*** Source material Section Begins ***
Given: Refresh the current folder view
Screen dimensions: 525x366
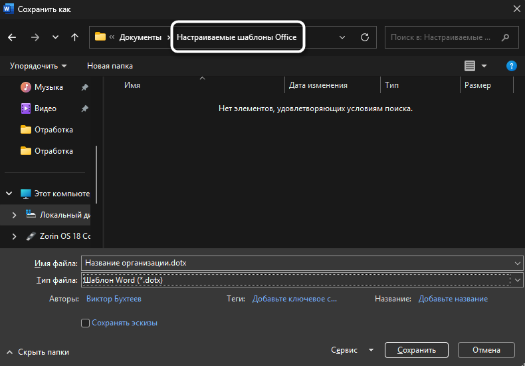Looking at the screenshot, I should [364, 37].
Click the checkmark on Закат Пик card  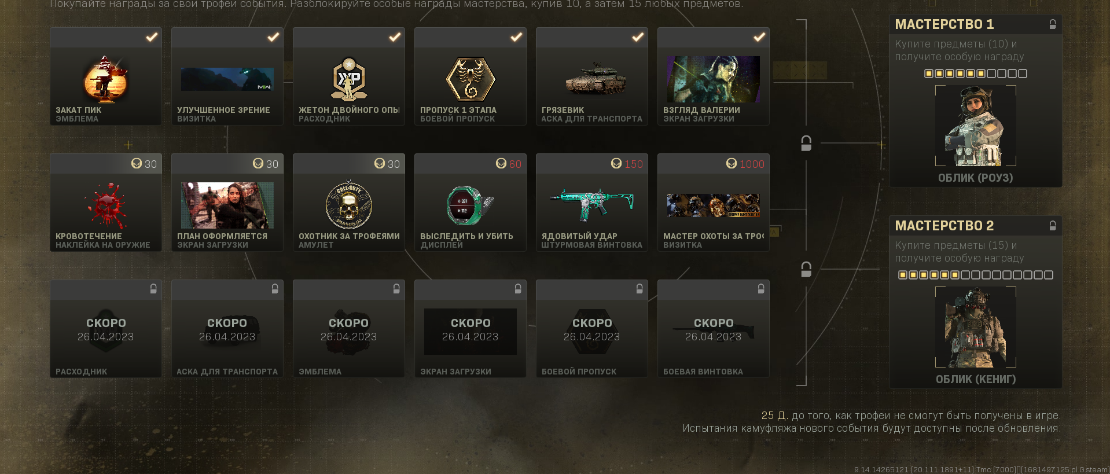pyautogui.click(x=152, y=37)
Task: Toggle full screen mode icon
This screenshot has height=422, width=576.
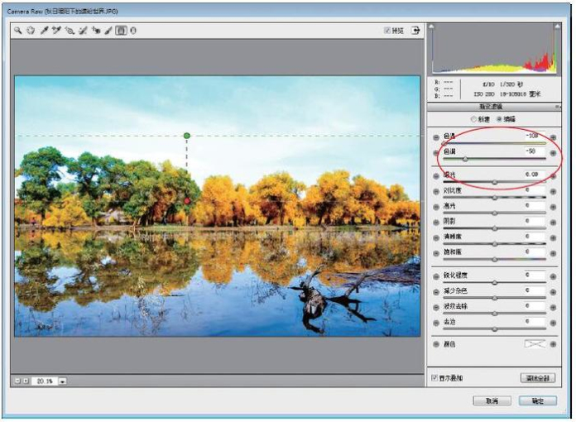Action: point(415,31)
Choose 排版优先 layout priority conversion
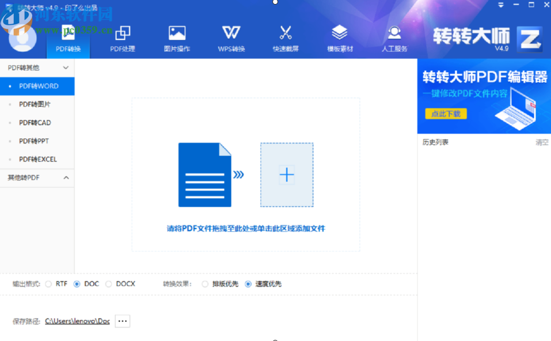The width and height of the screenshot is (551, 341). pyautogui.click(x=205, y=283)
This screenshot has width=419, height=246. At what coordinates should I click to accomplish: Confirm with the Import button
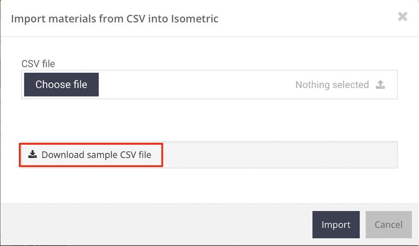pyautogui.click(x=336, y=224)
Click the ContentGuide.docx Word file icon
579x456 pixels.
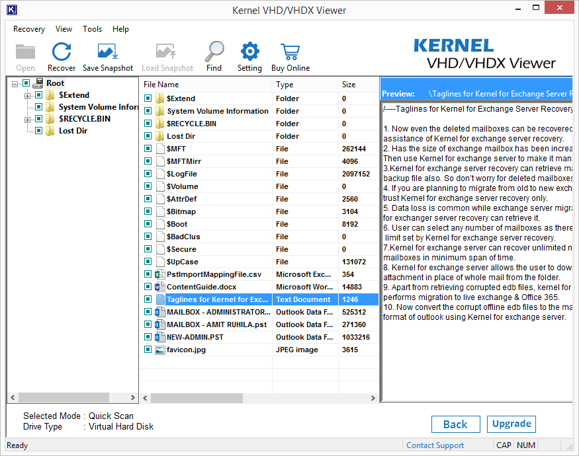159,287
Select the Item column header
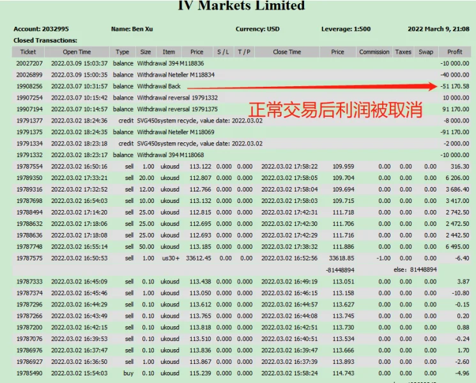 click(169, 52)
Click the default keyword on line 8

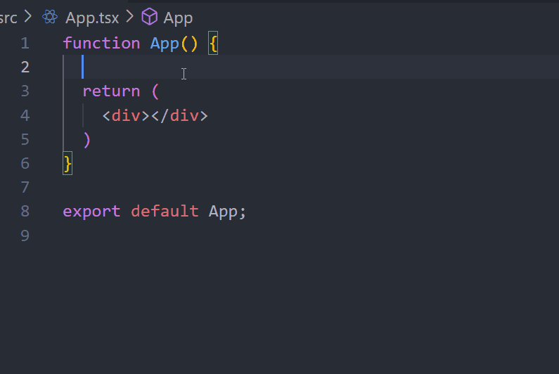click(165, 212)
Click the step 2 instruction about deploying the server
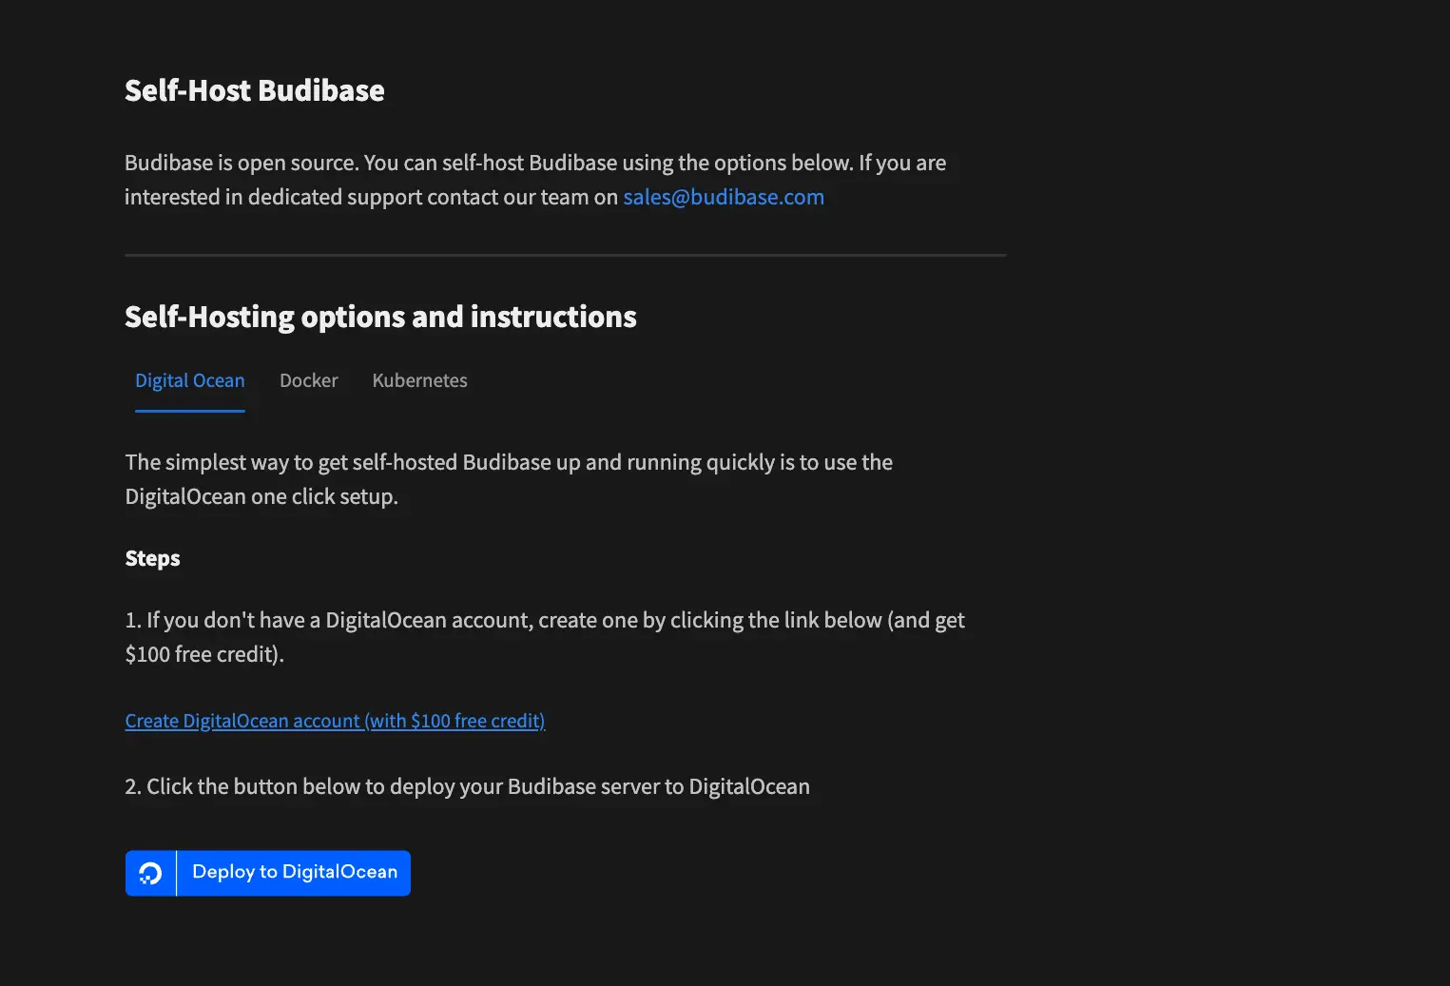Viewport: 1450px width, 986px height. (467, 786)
*** Source material Section Ends ***
● **Problem requirements**:
Return nothing except the lines from the one containing "Select the Item column header" through the final line of the data, copied exactly. Leave out all pictures.

● **Task result**:
Select the Item column header
 click(169, 52)
Click the default keyword on line 8

click(165, 212)
Click the step 2 instruction about deploying the server
Viewport: 1450px width, 986px height. (467, 786)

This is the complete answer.